▶ Provided data:
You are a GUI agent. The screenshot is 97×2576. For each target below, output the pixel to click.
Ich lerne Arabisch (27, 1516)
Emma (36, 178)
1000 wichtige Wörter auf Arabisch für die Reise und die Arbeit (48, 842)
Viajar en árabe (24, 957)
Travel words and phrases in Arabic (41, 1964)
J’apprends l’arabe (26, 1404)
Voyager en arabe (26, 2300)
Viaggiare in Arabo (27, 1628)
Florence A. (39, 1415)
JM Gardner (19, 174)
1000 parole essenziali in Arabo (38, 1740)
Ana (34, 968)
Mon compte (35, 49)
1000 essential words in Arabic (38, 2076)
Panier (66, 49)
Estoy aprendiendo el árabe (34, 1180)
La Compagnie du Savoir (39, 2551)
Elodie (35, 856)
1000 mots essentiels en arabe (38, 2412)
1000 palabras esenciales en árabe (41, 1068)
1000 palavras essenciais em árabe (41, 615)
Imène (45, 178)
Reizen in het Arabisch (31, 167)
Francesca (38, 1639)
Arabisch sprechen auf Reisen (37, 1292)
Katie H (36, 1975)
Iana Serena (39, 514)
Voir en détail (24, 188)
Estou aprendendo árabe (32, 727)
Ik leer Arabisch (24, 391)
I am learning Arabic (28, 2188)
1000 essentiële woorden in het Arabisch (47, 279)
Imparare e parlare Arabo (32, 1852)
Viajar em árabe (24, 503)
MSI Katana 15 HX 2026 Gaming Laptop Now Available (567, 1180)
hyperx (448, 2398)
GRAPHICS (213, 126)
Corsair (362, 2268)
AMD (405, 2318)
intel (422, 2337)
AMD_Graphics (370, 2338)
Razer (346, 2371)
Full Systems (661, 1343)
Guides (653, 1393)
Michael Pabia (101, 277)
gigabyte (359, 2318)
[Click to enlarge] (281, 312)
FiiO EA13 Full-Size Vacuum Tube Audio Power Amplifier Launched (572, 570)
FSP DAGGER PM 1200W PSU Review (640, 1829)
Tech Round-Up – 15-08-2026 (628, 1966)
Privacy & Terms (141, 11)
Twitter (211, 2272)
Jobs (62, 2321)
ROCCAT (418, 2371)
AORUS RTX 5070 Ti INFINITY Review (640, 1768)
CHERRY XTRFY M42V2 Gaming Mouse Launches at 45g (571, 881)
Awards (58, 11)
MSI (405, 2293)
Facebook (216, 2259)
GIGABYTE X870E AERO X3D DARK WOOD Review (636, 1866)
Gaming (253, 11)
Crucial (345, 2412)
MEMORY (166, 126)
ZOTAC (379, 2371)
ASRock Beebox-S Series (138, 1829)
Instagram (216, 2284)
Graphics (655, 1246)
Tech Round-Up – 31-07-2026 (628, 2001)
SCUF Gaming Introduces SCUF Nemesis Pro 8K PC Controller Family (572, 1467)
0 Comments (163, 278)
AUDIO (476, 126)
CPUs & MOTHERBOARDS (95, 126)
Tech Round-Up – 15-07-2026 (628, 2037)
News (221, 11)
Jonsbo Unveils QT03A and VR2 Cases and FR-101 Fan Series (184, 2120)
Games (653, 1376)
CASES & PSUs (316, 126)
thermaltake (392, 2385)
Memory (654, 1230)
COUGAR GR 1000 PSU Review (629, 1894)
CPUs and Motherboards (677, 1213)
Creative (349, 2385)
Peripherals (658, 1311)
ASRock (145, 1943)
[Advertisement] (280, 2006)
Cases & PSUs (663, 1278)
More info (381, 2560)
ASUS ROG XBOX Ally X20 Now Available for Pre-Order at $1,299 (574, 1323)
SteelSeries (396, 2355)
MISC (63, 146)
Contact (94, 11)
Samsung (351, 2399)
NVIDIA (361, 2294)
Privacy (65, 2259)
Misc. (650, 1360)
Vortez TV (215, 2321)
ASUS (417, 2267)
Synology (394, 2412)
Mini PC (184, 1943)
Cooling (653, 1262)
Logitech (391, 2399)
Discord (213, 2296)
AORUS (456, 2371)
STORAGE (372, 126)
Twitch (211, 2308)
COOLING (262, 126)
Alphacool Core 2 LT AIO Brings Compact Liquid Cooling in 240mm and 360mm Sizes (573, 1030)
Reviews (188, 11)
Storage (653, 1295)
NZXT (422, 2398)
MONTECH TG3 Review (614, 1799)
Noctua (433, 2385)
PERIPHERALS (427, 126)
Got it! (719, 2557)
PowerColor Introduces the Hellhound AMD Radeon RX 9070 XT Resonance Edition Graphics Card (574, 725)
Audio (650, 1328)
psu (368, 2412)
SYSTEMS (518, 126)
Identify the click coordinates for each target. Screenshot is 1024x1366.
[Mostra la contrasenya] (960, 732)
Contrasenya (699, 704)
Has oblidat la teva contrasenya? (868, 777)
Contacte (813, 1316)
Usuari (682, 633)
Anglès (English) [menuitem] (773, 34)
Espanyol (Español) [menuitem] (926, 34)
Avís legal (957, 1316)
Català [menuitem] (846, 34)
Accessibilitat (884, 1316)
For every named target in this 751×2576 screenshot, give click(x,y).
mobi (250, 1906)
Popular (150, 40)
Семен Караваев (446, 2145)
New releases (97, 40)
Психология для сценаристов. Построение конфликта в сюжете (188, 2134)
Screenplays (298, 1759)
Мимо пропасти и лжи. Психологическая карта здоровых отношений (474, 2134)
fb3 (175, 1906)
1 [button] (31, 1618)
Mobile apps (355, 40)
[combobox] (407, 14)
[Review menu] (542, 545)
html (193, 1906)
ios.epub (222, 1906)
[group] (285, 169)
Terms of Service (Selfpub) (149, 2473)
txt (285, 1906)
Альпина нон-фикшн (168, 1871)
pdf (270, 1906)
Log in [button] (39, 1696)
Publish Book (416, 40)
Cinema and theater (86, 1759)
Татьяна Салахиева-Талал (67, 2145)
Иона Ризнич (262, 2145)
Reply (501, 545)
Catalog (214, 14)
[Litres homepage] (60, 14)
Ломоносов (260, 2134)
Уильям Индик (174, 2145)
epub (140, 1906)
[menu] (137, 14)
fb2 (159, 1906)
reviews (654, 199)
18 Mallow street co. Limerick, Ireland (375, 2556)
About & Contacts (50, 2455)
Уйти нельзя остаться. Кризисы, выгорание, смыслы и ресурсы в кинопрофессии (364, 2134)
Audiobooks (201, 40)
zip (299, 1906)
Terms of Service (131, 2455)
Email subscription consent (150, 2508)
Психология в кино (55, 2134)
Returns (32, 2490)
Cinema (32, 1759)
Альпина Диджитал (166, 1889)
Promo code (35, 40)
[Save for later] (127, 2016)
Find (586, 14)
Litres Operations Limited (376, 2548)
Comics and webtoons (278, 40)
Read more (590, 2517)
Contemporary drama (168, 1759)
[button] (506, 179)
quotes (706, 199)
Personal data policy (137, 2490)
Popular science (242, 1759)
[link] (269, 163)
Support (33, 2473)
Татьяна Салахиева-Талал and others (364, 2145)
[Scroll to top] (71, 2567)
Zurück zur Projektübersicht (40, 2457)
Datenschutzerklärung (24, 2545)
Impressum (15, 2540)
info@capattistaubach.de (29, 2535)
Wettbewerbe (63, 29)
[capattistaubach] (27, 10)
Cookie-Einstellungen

▶ Task goal: The entries above hold a line with "NVIDIA (361, 2294)" and a later line with "COOLING (262, 126)". Write out exactly those lines and all lines between, nothing more.

▶ Your solution:
NVIDIA (361, 2294)
Privacy (65, 2259)
Misc. (650, 1360)
Vortez TV (215, 2321)
ASUS (417, 2267)
Synology (394, 2412)
Mini PC (184, 1943)
Cooling (653, 1262)
Logitech (391, 2399)
Discord (213, 2296)
AORUS (456, 2371)
STORAGE (372, 126)
Twitch (211, 2308)
COOLING (262, 126)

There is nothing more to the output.